THE GREAT WAR (Hong Kong, 2013)
Directed by: Yan Yan Mak
Starring: Grasshopper (Calvin Choy, Remus Choy, Edmond So), Softhard (Jan Lamb, Eric Kot)
If you have never been to a Cantopop concert, if you don’t get Cantonese pop music with its Heavenly Kings, maniacal fans, and the quasi-religious fervor, then this documentary is for you. Grasshopper was a Cantopop trio in the 90’s who took the world by storm. They got their start dancing and singing on the New Talent Singing Awards and won the show. One of the judges was Hong Kong’s version of Madonna, Anita Mui, and she took the three boys under her wing and turned them into the glitziest superheroes in Cantopop’s Celestial sphere. Softhard are a hip hop duo who started in the 90’s as two wildly popular radio DJs. They soon began putting out their own albums of hyperactive, hilarious hip hop (you can see them lighting themselves on fire and beating up audience members in Jackie Chan’s City Hunter) and became crowd-pleasing stars.
In a blast of 90’s Cantopop nostalgia, the two groups staged 12 concerts together in 2012, selling out all the shows in record time and playing to over 140,000 Hong Kong citizens. The conceit of the show is that the two groups of Canto-survivors are battling for stage supremacy and after opening together with a medley of 80’s and 90’s tunes they split up, with Grasshopper taking one song and Softhard taking the next, including massive medleys about Hong Kong culture that bring the show to a standstill as the fans go wild, and a savage parody of the craze for Beijing cool that sees the audience going bananas, pumping fists, waving glow sticks, and screaming for more. These two groups aren’t just singers, they’re entertainers whose massive stage shows would put Broadway to shame. They perform in elaborate costumes, in gold leaf, behind fabulous masks, with dozens of back-up dancers, and a lightning storm of laser lights instruments.

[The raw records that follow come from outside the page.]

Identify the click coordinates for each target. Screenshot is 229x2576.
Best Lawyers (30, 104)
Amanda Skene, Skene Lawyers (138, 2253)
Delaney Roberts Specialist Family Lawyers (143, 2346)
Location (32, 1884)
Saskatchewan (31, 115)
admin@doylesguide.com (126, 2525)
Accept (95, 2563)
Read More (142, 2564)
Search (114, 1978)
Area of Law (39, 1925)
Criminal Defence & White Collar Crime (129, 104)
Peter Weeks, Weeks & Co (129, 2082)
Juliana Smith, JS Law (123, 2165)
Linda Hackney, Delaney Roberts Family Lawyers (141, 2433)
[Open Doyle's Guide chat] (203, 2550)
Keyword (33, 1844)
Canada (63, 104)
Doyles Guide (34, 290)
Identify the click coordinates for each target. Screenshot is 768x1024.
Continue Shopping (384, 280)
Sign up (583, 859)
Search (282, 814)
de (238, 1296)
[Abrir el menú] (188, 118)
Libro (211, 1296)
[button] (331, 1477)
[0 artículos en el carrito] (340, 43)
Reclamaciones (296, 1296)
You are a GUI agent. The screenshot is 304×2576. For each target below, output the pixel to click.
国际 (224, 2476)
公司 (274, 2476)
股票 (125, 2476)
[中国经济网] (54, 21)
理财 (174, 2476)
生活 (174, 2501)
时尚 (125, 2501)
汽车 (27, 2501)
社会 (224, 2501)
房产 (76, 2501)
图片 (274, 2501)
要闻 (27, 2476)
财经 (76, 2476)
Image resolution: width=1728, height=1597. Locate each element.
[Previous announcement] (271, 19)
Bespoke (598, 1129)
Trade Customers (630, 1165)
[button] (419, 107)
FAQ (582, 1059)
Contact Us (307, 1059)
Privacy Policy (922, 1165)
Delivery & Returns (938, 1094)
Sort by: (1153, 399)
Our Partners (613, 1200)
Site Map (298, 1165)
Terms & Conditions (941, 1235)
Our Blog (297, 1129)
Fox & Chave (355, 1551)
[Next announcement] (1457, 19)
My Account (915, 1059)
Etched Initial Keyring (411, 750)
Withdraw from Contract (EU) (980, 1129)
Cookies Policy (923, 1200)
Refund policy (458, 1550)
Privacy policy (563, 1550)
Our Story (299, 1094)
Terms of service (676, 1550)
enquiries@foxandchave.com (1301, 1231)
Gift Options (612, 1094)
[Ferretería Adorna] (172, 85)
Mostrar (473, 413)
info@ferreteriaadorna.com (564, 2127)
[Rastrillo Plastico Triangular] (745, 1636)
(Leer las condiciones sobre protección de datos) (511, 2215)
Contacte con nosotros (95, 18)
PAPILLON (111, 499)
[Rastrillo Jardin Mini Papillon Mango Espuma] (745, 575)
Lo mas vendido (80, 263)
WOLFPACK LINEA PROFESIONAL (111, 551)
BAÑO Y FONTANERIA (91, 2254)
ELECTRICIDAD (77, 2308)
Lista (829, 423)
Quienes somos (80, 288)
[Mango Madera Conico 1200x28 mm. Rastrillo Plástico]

This documentary was shot by Yan Yan Mak, the Hong Kong director behind movies like Butterfly (2004) and Merry-Go-Round (2010), and it’s crammed with backstage footage, concert footage, and uncomfortably frank conversations with the performers who don’t hestitate to mock each another. Even better, she follows a handful of fans through the concert, everyone from Hong Kong locals to Korean Cantopop fanatics, to give an idea of not just this concert, not just these performers, but what Cantopop means to Hong Kong and how it is the soul of a city that’s always in danger of losing its own. Cheesy, corny, comedic, ridiculous, and honest, this is Cantopo uncensored.